• GIVEN TASK
List every line of the material that contains the string "height". Case counts, so uppercase and lowercase letters are different.

[Rows showing where targets appear]
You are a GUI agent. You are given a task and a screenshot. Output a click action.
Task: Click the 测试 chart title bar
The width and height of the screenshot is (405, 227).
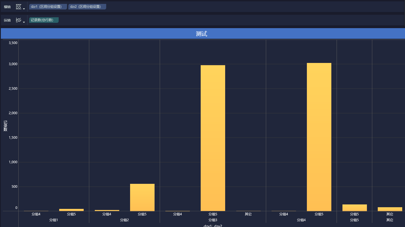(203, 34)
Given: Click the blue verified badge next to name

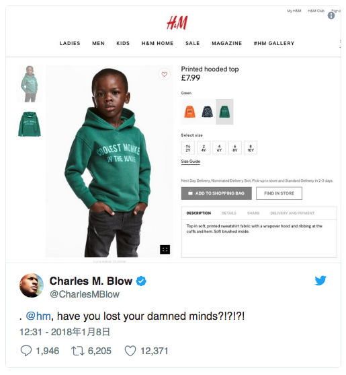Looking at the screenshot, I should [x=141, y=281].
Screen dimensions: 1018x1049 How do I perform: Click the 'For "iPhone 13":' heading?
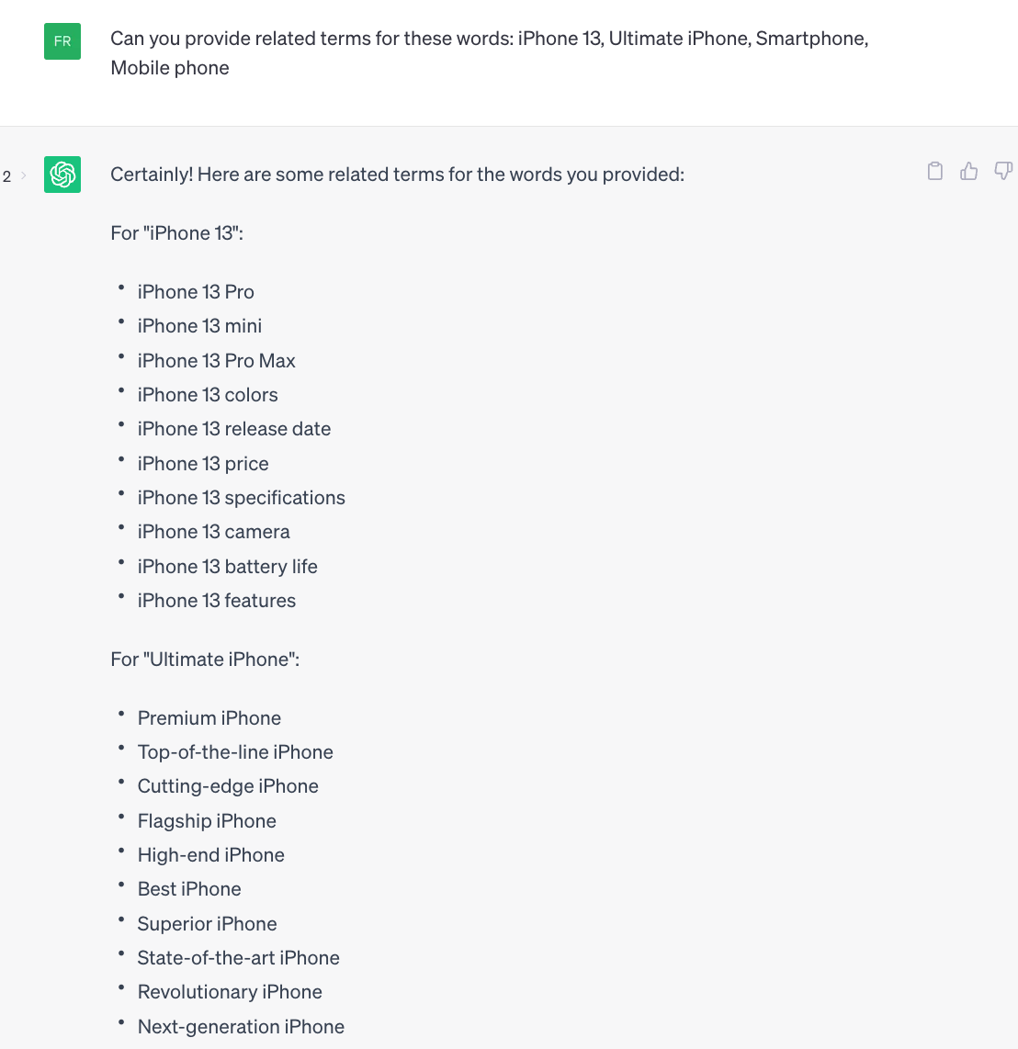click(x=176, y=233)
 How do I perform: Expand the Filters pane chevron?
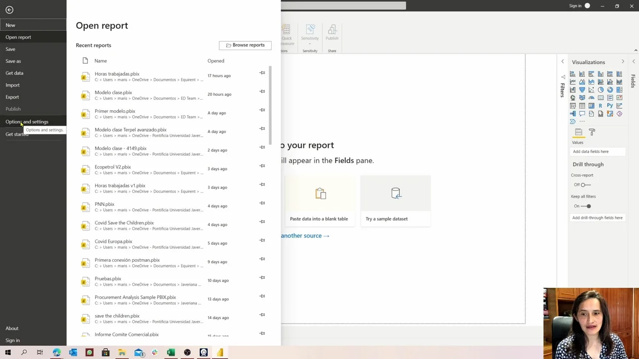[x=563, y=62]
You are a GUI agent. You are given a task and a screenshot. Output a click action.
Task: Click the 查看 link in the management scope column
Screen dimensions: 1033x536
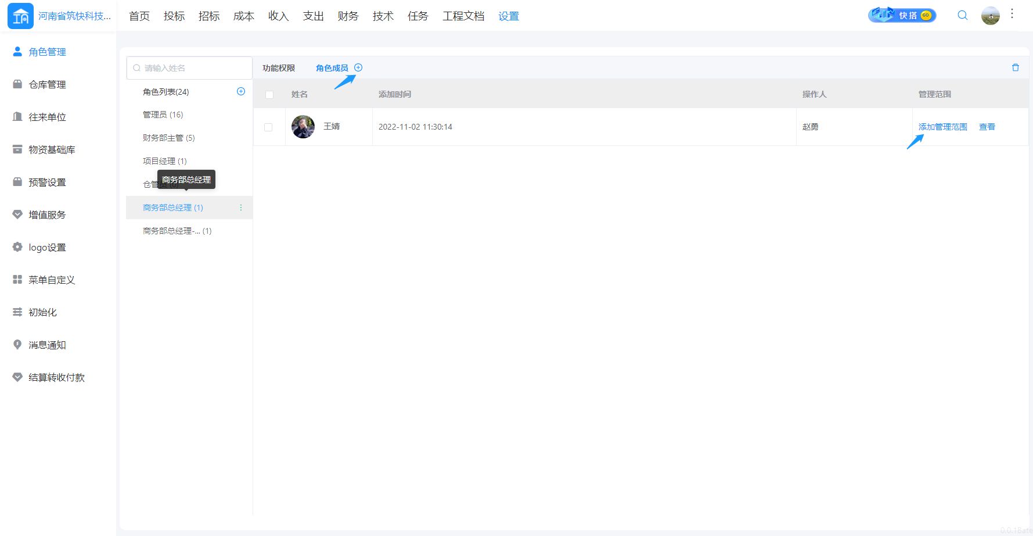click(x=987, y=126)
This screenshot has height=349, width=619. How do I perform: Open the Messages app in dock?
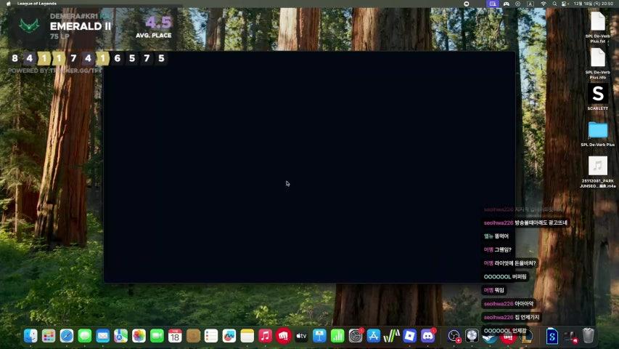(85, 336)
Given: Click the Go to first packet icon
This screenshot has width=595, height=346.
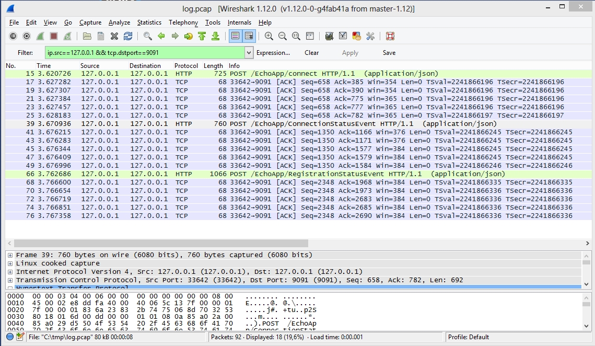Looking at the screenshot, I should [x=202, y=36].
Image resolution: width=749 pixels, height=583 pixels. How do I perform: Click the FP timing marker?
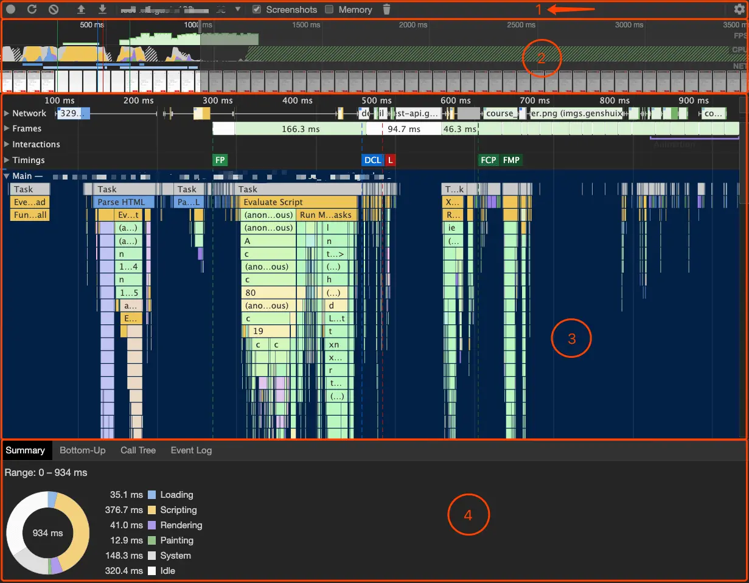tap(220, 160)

• ANSWER TO THIS PROBLEM
The width and height of the screenshot is (405, 227).
This screenshot has height=349, width=619. How do I perform: Open the Messages app in dock?
This screenshot has width=595, height=346.
Image resolution: width=749 pixels, height=583 pixels. How do I perform: Click the FP timing marker?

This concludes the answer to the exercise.